• **Excerpts from a dataset**
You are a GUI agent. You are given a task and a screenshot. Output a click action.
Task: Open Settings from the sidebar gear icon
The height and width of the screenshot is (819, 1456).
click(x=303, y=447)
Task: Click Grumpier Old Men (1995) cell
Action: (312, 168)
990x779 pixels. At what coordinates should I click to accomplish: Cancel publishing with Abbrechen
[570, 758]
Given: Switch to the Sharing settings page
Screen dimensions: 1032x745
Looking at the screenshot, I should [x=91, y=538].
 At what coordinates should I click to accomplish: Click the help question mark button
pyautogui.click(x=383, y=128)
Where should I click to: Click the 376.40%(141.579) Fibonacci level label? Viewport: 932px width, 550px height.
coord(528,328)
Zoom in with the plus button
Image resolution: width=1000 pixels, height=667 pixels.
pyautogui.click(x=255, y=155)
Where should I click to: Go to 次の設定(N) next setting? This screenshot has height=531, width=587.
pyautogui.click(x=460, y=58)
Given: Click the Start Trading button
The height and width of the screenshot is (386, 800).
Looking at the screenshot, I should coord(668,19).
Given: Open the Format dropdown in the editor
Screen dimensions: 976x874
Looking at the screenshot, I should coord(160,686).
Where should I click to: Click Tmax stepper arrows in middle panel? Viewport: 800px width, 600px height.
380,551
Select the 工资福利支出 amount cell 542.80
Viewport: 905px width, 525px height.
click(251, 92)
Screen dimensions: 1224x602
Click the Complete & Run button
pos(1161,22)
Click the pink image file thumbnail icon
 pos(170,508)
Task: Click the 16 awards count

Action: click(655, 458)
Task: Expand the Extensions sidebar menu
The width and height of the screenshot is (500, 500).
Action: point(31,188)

• **Task details**
Transcribe every record above exactly.

• **Answer section**
You are a GUI agent. You are given a task and a screenshot. Output a click action.
Task: Open Settings from the sidebar gear icon
The height and width of the screenshot is (819, 1456).
click(x=303, y=447)
Task: Click Grumpier Old Men (1995) cell
Action: (312, 168)
990x779 pixels. At what coordinates should I click to accomplish: Cancel publishing with Abbrechen
[570, 758]
Given: Switch to the Sharing settings page
Screen dimensions: 1032x745
Looking at the screenshot, I should [x=91, y=538].
 At what coordinates should I click to accomplish: Click the help question mark button
pyautogui.click(x=383, y=128)
Where should I click to: Click the 376.40%(141.579) Fibonacci level label? Viewport: 932px width, 550px height.
coord(528,328)
Zoom in with the plus button
Image resolution: width=1000 pixels, height=667 pixels.
pyautogui.click(x=255, y=155)
Where should I click to: Go to 次の設定(N) next setting? This screenshot has height=531, width=587.
pyautogui.click(x=460, y=58)
Given: Click the Start Trading button
The height and width of the screenshot is (386, 800).
Looking at the screenshot, I should coord(668,19).
Given: Open the Format dropdown in the editor
Screen dimensions: 976x874
Looking at the screenshot, I should coord(160,686).
Where should I click to: Click Tmax stepper arrows in middle panel? Viewport: 800px width, 600px height.
380,551
Select the 工资福利支出 amount cell 542.80
Viewport: 905px width, 525px height.
click(251, 92)
Screen dimensions: 1224x602
Click the Complete & Run button
pos(1161,22)
Click the pink image file thumbnail icon
 pos(170,508)
Task: Click the 16 awards count

Action: click(655, 458)
Task: Expand the Extensions sidebar menu
The width and height of the screenshot is (500, 500).
Action: point(31,188)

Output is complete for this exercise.